Sanaa Ou Amir Ahamada
17 Avril 2026•Mise à jour: 17 Avril 2026
AA / Istanbul / Sanaa Amir
Emmanuel Macron a défendu une série de futurs textes visant à mieux encadrer les réseaux sociaux et à renforcer la protection du débat démocratique face aux dérives numériques, lors de son discours devant 500 nouveaux maires élus.
« Nous allons prendre toute une série de textes pour permettre de mieux protéger le débat démocratique des vicissitudes des réseaux sociaux », a-t-il déclaré, estimant que le fonctionnement actuel des plateformes pose un problème majeur de transparence.
Dans son intervention, le chef de l’État a pointé du doigt les algorithmes utilisés par les grandes plateformes numériques. « Aujourd’hui, les algorithmes ne sont pas transparents », a-t-il affirmé, ajoutant que certaines plateformes orienteraient la diffusion des contenus en fonction de leurs sensibilités idéologiques.
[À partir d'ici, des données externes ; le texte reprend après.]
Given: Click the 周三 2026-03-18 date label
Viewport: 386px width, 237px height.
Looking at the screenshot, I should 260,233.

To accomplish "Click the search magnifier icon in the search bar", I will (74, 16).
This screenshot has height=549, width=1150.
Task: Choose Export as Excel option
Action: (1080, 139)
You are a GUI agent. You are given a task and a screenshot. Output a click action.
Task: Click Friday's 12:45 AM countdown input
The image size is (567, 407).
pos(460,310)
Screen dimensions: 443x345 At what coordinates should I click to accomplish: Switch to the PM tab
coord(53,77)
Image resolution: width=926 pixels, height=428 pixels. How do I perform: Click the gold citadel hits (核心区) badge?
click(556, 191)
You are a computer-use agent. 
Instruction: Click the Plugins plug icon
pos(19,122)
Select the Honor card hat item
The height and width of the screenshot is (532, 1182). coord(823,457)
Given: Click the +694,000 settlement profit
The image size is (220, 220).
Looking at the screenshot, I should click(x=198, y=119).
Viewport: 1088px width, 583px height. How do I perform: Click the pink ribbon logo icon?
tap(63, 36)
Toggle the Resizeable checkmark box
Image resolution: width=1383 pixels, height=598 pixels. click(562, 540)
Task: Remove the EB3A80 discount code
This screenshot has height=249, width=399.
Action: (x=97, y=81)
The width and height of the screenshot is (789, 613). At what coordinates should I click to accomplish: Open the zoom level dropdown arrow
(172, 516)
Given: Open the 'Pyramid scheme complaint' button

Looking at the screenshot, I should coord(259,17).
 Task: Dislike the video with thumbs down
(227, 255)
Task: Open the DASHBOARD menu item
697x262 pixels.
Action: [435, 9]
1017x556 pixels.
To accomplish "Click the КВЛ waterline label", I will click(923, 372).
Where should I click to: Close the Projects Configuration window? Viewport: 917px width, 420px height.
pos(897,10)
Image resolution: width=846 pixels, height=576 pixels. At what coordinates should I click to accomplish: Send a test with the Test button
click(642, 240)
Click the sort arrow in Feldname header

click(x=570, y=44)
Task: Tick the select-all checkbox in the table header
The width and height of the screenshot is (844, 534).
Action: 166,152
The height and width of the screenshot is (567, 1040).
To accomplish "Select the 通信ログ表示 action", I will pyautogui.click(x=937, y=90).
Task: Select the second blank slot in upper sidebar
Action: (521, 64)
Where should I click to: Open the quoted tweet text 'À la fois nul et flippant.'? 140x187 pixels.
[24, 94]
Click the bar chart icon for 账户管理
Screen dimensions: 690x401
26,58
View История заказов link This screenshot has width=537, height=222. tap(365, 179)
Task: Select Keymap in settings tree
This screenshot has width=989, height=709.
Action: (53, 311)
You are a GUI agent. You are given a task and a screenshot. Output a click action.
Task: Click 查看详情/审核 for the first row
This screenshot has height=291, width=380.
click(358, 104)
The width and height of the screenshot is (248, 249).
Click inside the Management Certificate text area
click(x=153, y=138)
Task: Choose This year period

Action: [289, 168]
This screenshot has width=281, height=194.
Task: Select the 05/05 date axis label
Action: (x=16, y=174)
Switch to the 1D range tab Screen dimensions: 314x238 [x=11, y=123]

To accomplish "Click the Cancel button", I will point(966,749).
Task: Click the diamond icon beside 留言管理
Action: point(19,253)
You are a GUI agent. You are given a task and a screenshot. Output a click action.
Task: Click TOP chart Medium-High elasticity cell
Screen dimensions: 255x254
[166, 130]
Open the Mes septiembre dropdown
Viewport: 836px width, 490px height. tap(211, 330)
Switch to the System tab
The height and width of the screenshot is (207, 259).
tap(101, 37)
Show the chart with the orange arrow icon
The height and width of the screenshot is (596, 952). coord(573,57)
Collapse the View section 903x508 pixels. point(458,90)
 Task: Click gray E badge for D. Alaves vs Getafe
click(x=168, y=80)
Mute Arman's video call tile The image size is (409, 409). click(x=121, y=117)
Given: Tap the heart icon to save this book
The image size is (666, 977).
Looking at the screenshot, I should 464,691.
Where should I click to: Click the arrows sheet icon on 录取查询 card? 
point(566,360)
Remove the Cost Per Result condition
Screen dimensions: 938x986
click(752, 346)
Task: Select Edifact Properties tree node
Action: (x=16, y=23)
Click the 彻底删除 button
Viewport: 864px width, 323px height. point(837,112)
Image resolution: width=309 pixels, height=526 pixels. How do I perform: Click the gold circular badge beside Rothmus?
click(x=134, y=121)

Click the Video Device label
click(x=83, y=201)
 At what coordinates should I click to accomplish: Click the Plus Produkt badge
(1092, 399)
Selon lui, ce phénomène est désormais documenté : « C’est établi par des scientifiques que la transparence des algorithmes est la clé de la bataille européenne ».
Le président français a également mis en garde contre l’usage massif de faux comptes dans les campagnes d’influence en ligne. « On peut pousser des contenus dans des campagnes avec des faux comptes », a-t-il souligné, appelant à une réponse coordonnée au niveau européen.
Dans ce contexte, il a proposé d’interdire ces pratiques sur le territoire européen. « L’Europe doit être le premier territoire où on les interdit », a-t-il insisté, qualifiant cette mesure de « révolution » dans la régulation du numérique.
Sur la question de l’anonymat, Emmanuel Macron a adopté une position plus nuancée, estimant qu’il s’agit d’un sujet « beaucoup plus délicat », tout en évoquant la possibilité de lever cet anonymat sous contrôle judiciaire.
Le président a également dénoncé les opérations d’influence coordonnées sur les réseaux sociaux, notamment via des comptes automatisés ou rémunérés. « On se retrouve avec des centaines de milliers de gens qui vous attaquent et disent le pire », a-t-il déclaré.
Enfin, il a évoqué un futur projet de loi et des mesures réglementaires destinés à renforcer la protection des processus électoraux. Ces dispositifs, qui seront présentés par le gouvernement, viseront notamment à mieux lutter contre les ingérences étrangères et à consolider le rôle des institutions de cybersécurité comme le SGDSN et Viginum.
« Il y aura un projet de loi pour améliorer la protection de nos élections contre les ingérences étrangères », a conclu Emmanuel Macron.